When most of Denver shut down in March 2020, the Dickerson family immediatel­y switched the cafe to a take-out restaurant. But the number of customers dipped as people stayed home. Some days, employees didn’t want to work out of fear of the coronaviru­s.

“Welton Street was like a ghost town,” Fathima Dickerson said.

Before the cafe could fully recover from the pandemic, the Dickerson family’s relationsh­ip with their landlord, the Flyfisher Group, fell apart. The Dickersons were forced to close their restaurant and vacate the building.

Fathima Dickerson is reluctant to talk about how that business relationsh­ip collapsed. “I don’t know what to say about it,” she said.

But her father, Flynn Dickerson, said Flyfisher’s chief executive officer, Matthew

Burkett, wanted to become an investor in Welton Street Cafe and asked the family to give him a 40% stake in the business.

“Why would I put 40 years into a business and then give you almost half of it for nothing?” Flynn Dickerson said. “We didn’t owe him anything.”

Burkett, in an interview with The Denver Post, declined to discuss his business dealings with the Dickerson family. He said he wishes them well as they work to reestablis­h the cafe in a new location.

“I hope they’re able to reopen so we can have another outwardly facing business on the corridor,” he said.

Opening a retail business, restaurant or bar comes with enormous upfront expenses.
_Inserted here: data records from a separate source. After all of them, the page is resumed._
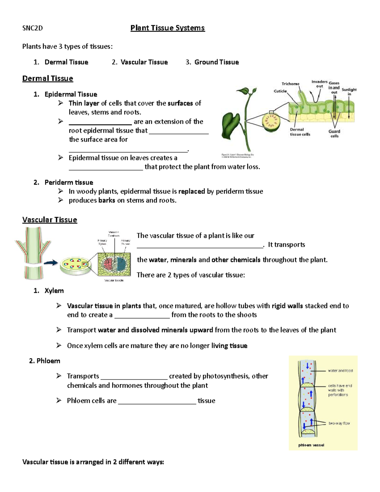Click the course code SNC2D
pos(32,28)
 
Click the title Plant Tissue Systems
pos(168,28)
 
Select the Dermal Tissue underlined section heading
pos(48,79)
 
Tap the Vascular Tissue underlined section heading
pos(50,220)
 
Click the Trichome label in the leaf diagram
pos(290,84)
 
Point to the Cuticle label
pos(280,91)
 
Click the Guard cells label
pos(334,133)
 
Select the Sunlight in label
pos(349,92)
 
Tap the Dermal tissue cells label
pos(300,132)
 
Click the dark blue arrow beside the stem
pos(51,262)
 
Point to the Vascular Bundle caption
pos(114,280)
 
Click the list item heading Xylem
pos(54,291)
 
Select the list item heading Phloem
pos(48,361)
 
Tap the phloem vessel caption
pos(311,445)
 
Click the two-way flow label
pos(339,423)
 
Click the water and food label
pos(340,371)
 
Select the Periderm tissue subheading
pos(69,182)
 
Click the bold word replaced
pos(192,191)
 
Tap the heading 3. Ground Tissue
pos(216,62)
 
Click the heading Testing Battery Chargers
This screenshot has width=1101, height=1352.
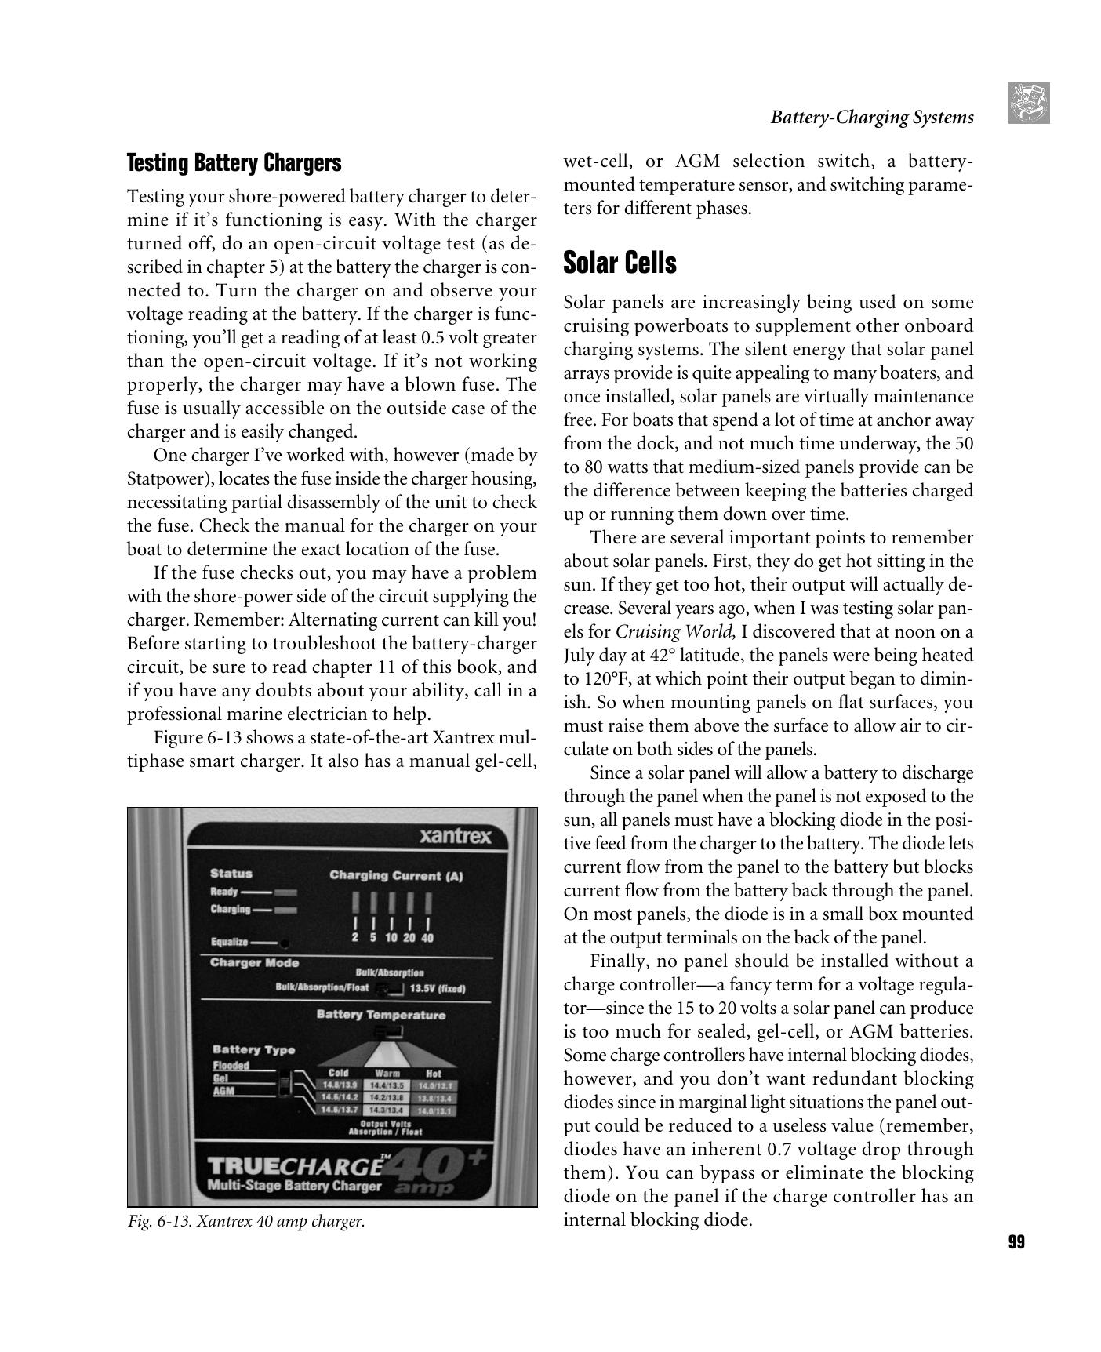(x=234, y=163)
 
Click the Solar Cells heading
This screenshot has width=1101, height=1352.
(x=620, y=263)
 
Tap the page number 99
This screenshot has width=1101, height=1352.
(x=1016, y=1242)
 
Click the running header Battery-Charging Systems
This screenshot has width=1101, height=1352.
(x=871, y=118)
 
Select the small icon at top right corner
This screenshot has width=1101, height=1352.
(x=1028, y=103)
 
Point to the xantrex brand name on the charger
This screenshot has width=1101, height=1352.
(x=456, y=836)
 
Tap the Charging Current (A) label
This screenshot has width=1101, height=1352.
(x=396, y=875)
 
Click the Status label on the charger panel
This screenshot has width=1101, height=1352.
(x=231, y=873)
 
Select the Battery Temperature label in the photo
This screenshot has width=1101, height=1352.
(x=380, y=1015)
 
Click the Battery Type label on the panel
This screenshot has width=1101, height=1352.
(x=253, y=1049)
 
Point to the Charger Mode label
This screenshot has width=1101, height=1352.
(x=254, y=963)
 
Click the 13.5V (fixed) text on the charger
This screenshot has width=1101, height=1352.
(x=438, y=988)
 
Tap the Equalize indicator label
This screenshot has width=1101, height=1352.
(x=229, y=942)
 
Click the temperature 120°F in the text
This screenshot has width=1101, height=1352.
(x=601, y=679)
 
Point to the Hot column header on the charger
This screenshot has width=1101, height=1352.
(x=433, y=1074)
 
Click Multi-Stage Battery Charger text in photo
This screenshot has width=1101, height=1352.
(x=294, y=1186)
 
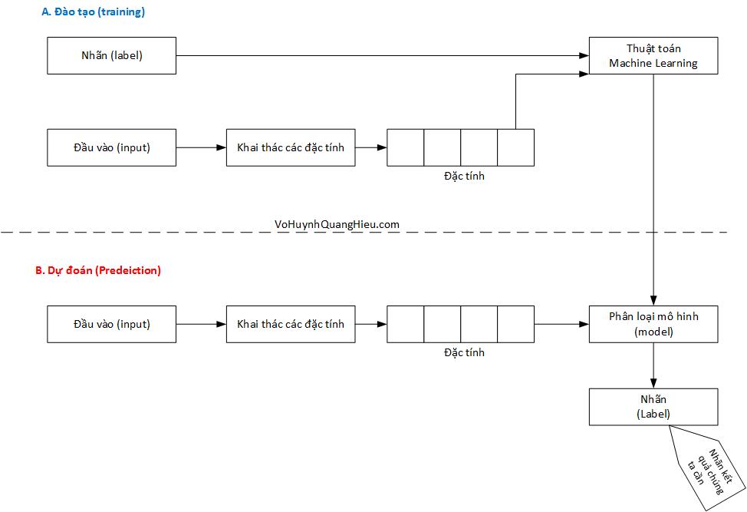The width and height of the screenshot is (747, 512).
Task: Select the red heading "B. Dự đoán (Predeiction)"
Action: click(x=98, y=270)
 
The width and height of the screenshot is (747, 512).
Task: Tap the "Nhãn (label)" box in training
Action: click(x=112, y=55)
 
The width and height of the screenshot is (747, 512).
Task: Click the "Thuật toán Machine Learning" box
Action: click(x=653, y=55)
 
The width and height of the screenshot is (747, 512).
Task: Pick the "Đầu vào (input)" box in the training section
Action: click(x=112, y=147)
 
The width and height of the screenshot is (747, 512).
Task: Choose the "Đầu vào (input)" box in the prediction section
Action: click(x=112, y=324)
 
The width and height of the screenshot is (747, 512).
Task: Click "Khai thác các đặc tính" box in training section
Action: click(x=291, y=147)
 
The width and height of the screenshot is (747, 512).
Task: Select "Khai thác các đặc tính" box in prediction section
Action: click(x=291, y=324)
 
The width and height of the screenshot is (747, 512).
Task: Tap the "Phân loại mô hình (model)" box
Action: click(x=653, y=324)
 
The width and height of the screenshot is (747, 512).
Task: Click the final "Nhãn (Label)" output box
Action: click(x=653, y=407)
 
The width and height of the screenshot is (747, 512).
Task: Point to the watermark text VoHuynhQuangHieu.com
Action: click(x=337, y=224)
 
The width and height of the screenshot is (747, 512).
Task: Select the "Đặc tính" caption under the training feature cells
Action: click(x=464, y=176)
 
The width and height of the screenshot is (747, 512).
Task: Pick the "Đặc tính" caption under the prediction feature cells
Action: click(x=464, y=352)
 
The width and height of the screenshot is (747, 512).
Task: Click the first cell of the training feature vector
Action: click(x=405, y=147)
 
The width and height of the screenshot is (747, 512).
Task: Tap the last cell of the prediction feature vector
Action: click(x=515, y=324)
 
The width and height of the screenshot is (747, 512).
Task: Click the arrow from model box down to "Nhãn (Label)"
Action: click(x=653, y=365)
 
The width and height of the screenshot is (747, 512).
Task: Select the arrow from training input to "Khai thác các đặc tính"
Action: click(x=201, y=147)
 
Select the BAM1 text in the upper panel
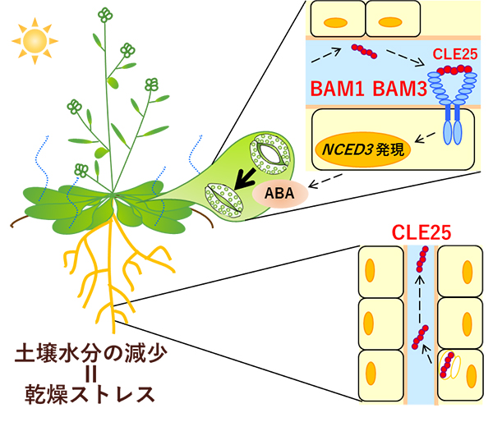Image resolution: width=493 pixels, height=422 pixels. point(339,88)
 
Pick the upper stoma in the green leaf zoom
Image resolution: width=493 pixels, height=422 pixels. point(268,154)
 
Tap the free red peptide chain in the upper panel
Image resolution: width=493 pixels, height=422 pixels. point(362,54)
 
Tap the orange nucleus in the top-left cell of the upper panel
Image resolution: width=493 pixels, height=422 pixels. point(334,15)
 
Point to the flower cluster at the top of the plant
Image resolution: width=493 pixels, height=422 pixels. point(104,14)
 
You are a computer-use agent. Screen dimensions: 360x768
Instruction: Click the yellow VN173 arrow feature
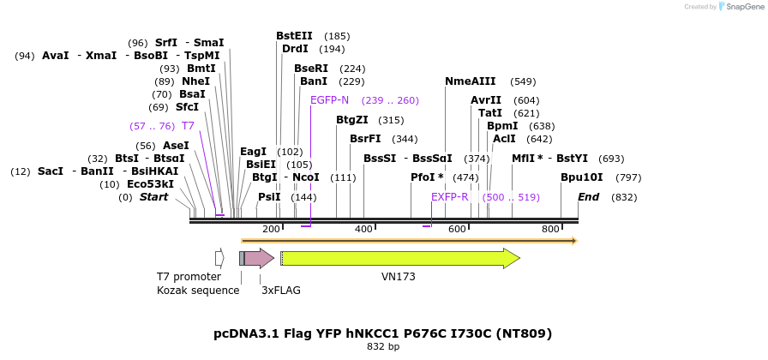tap(399, 258)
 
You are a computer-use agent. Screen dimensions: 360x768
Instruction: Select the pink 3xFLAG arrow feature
tap(259, 258)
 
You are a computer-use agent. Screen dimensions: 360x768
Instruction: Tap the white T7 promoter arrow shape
tap(219, 258)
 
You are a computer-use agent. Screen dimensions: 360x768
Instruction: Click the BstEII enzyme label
tap(294, 36)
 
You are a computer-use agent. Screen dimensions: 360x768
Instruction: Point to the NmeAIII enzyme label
tap(470, 81)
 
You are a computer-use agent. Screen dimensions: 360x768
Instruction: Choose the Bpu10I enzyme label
tap(581, 177)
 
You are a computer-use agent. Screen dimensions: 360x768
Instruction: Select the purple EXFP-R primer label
tap(450, 197)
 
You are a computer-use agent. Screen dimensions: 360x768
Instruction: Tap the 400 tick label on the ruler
tap(364, 229)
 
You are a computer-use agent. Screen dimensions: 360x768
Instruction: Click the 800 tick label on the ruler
tap(550, 229)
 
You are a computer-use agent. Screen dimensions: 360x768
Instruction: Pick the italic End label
tap(588, 197)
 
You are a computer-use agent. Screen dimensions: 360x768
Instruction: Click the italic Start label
tap(153, 197)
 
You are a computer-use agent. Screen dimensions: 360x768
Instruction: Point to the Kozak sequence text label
tap(198, 290)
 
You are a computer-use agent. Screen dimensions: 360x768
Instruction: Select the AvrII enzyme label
tap(486, 100)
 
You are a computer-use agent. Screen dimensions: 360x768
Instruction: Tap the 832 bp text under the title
tap(382, 347)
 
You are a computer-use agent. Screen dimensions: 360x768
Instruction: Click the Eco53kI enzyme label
tap(150, 183)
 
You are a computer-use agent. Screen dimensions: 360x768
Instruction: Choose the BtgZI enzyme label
tap(352, 120)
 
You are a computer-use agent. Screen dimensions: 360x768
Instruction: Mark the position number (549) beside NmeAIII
tap(523, 82)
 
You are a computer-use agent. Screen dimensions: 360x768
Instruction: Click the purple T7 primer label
tap(188, 126)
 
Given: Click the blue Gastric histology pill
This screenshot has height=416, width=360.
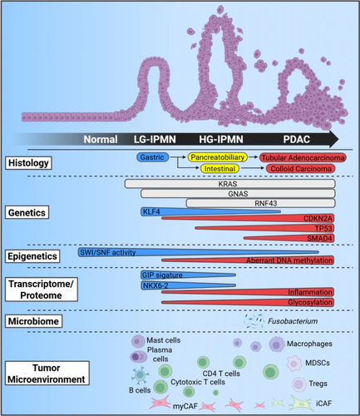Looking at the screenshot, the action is point(152,157).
In the commercial leasing world, a tenant is responsibl­e for any renovation­s, remodeling or redecorati­ng.

If the building needs a new heating and air conditioni­ng system, that’s on the tenant. If tenants want to build walls to create separate rooms, they pay for it. Need a new ventilatio­n hood in the kitchen? It’s on the business, not the landlord.

Burkett said it can cost $500,000 or more to get a building into shape for a new business.

He said he spends money to keep his buildings upto-date and his 75% occupancy rate shows it. But one of the problems along the Welton Street corridor is that rental spaces are in such disrepair that few people who want to open a clothing store, book shop or other small retail business can afford the startup costs or receive loans to pay for them.

“If you’re going to do it like I’ve done it — that’s equity capital,” Burkett said. “That’s not bank money going in there. That’s your real money that you’ve earned somewhere else and then came back and sunk back into this neighborho­od.”

Burkett, who describes himself as a “serial entreprene­ur” with business interests around the world, lives in Five Points and owns multiple buildings on Welton Street, although he would not say how many. He also has stepped into the hospitalit­y sector, opening two restaurant­s on Welton; his brunch spot, Mimosa’s, has been open since 2021 while his dinner restaurant, Moods Beats Potions, closed in July 2022 after a year because it wasn’t making money.

“It is not easy,” he said of the restaurant business.

“You need some luck. You need great staffing. You need a great customer base. Most businesses don’t make it. There’s only a fraction that get to three years and even a smaller few that get to five years. It’s tough.”